___ Excerpted records

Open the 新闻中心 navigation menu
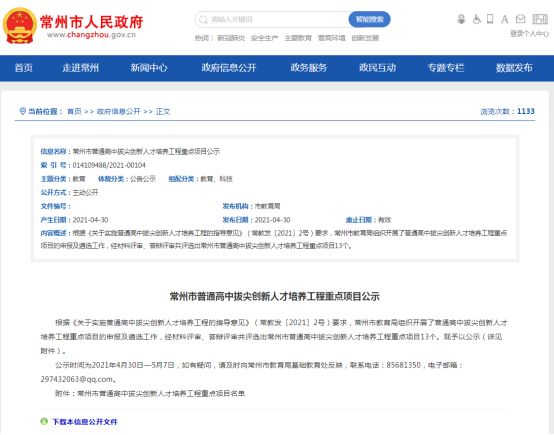554x435 pixels. pyautogui.click(x=149, y=68)
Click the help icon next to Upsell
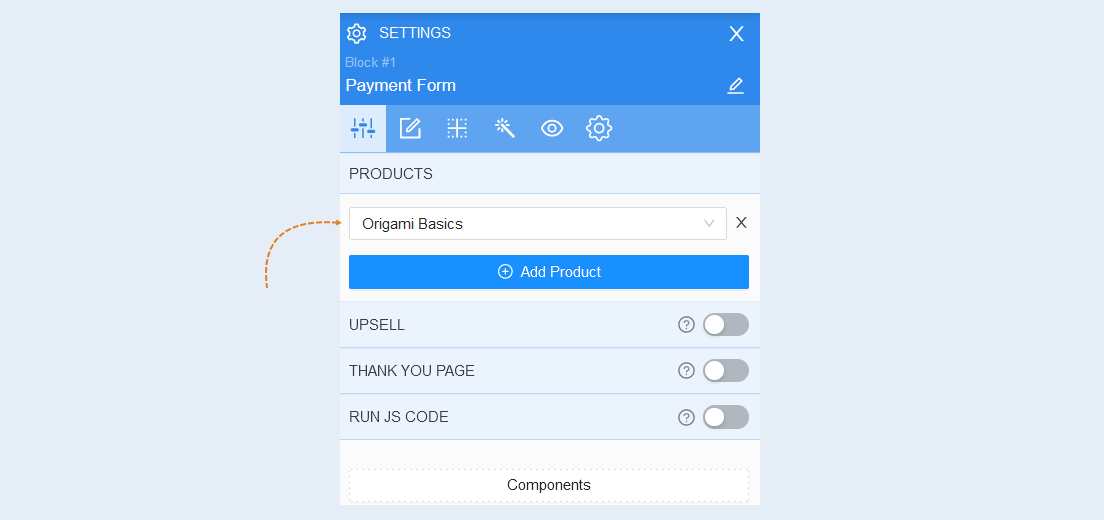Screen dimensions: 1104x520 click(x=686, y=324)
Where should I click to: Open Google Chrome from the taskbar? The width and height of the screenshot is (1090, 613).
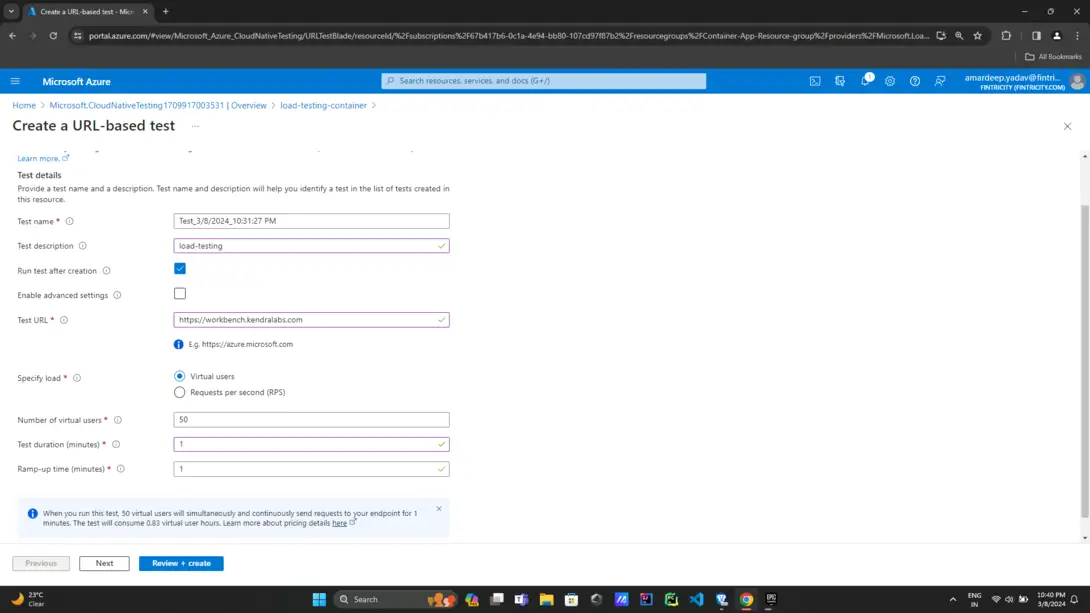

______

Every entry above should come back exactly as written, except for its pictures.

Open the 新闻中心 navigation menu
554x435 pixels. pyautogui.click(x=149, y=68)
Click the help icon next to Upsell
Screen dimensions: 1104x520 click(x=686, y=324)
Where should I click to: Open Google Chrome from the taskbar? The width and height of the screenshot is (1090, 613).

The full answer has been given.